Anomaly detection is a crucial task in monitoring the performance of various systems. In this blog post, we will discuss how to use Kusto Query Language (KQL) to detect anomalies in CPU performance data.
Spikes
One of the most common types of anomalies is spikes in the data. Spikes occur when the data deviates significantly from its normal behavior. To detect spikes in CPU usage over time, we can use the following KQL query:
let window = 24h; Perf | where ObjectName == "Processor" and CounterName == "% Processor Time" | where TimeGenerated > ago(window) | summarize avg(CounterValue),stdev(CounterValue) by bin(TimeGenerated, 2h), Computer | where (avg_CounterValue - avg_CounterValue) > 3 * stdev_CounterValue
This query first filters the data to include only CPU usage data and only the data that is within the last 24 hours. It then groups the data by time window and computer, calculates the average and standard deviation of the data, and finally filters out any data points that are more than 3 standard deviations away from the average.
Outliers
Another type of anomaly is outliers. Outliers are data points that are significantly different from the rest of the data. To detect outliers in CPU usage across different machines, we can use the following KQL query:
Perf | where ObjectName == "Processor" and CounterName == "% Processor Time" | summarize percentile(CounterValue,75) by Computer | where percentile_CounterValue_75 > 50
This query filters the data to include only CPU usage data, calculates the 75th percentile of the data for each computer, then filters the results and only show the computers that have 75th percentile values higher than 50.
Changes over time
Finally, another type of anomaly is changes in the data over time.

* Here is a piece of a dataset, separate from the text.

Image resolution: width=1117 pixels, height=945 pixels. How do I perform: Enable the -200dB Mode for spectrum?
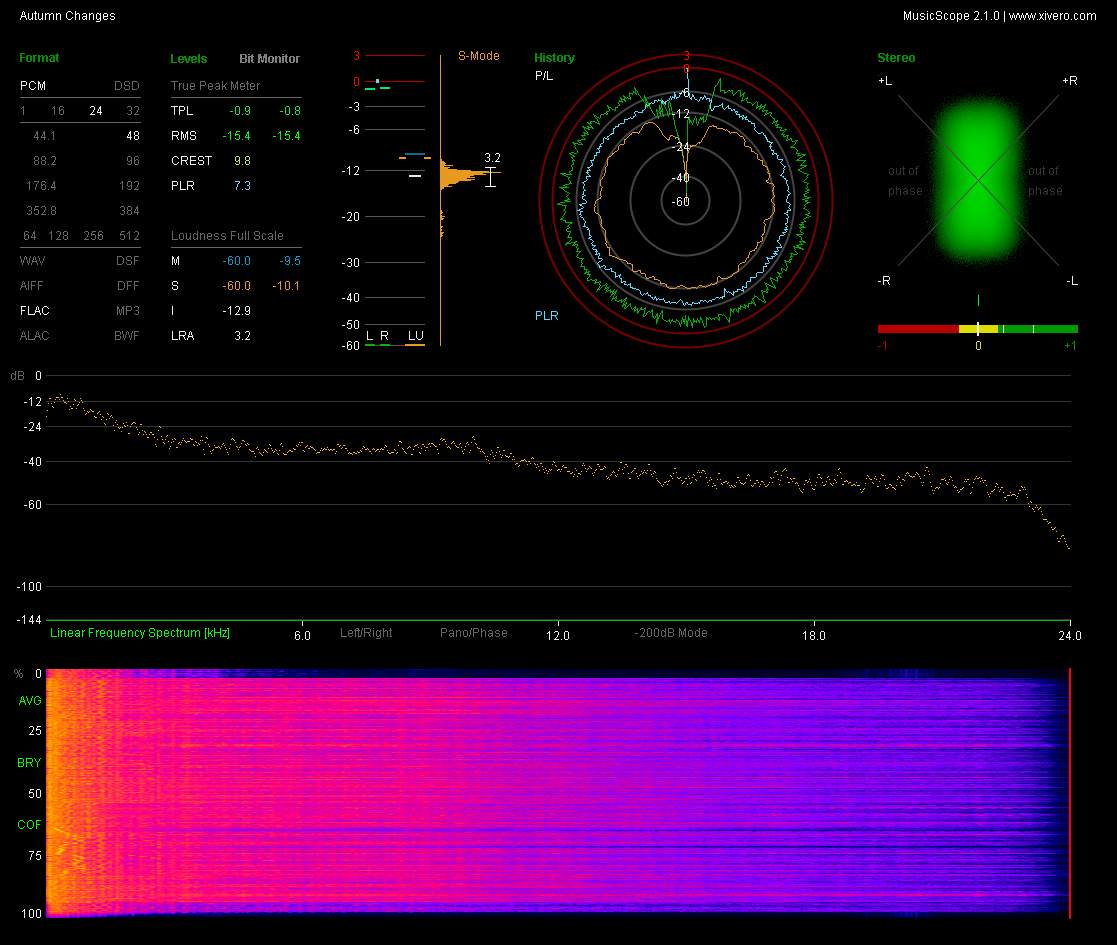pos(670,633)
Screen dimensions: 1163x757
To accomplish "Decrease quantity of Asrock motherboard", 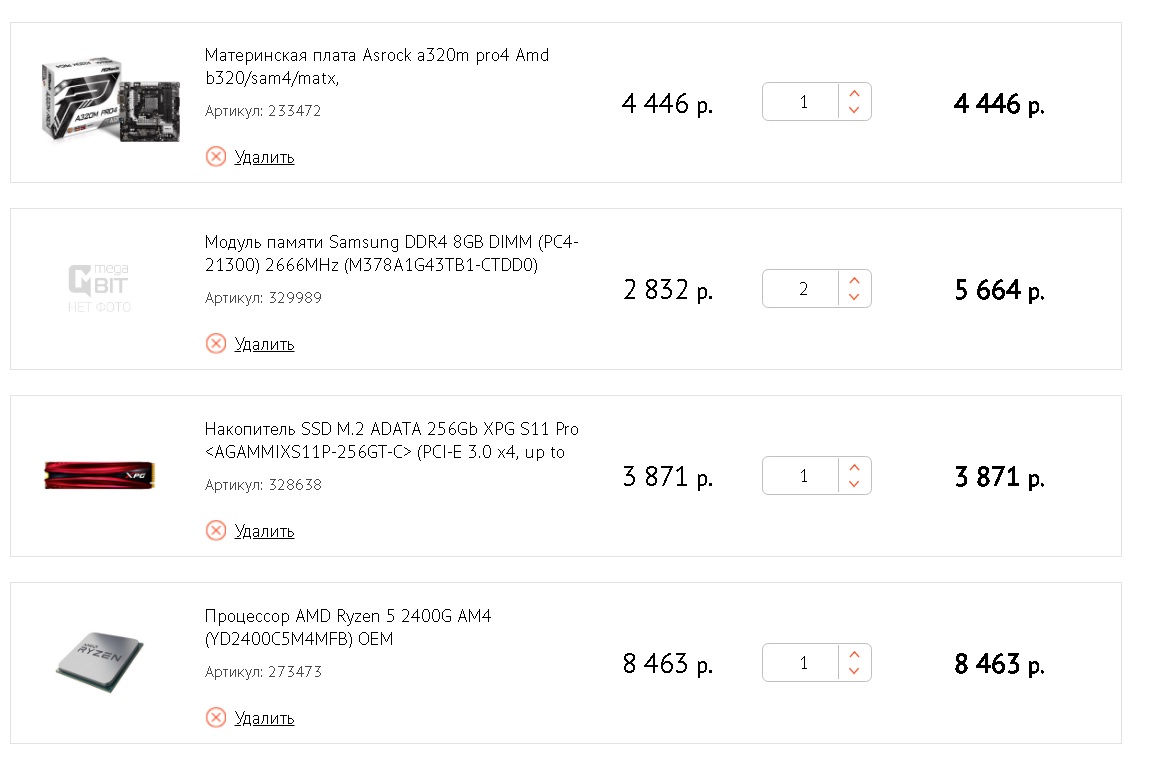I will coord(854,110).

To detect changes in CPU usage over time, we can use the following KQL query:
let window = 7d; Perf | where ObjectName == "Processor" and CounterName == "% Processor Time" | where TimeGenerated > ago(window) | summarize avg(CounterValue) by Computer, TimeGenerated = startofday(TimeGenerated) | join ( Perf | where ObjectName == "Processor" and CounterName == "% Processor Time" | where TimeGenerated > ago(window) | summarize arg_min(TimeGenerated, CounterValue) by Computer, TimeGenerated = startofday(TimeGenerated) | where TimeGenerated < TimeGenerated | project Computer, TimeGenerated, CounterValue ) on Computer, TimeGenerated | extend diff = avg_CounterValue - CounterValue | where abs(diff) > 10
This query filters the data to include only CPU usage data and only the data that is within the last 7 days. It then groups the data by day and computer, calculates the average of the data, and finds the difference between consecutive days’ averages. The query finally filters out any data points where the difference is greater than 10.
Summary
In this blog post, we have discussed how to use KQL to detect different types of anomalies in CPU performance data. These queries can be customized and adjusted to fit the specific needs of your system and can be a valuable tool in monitoring and maintaining the performance of your systems. Anomaly detection can be complex but is also very powerful.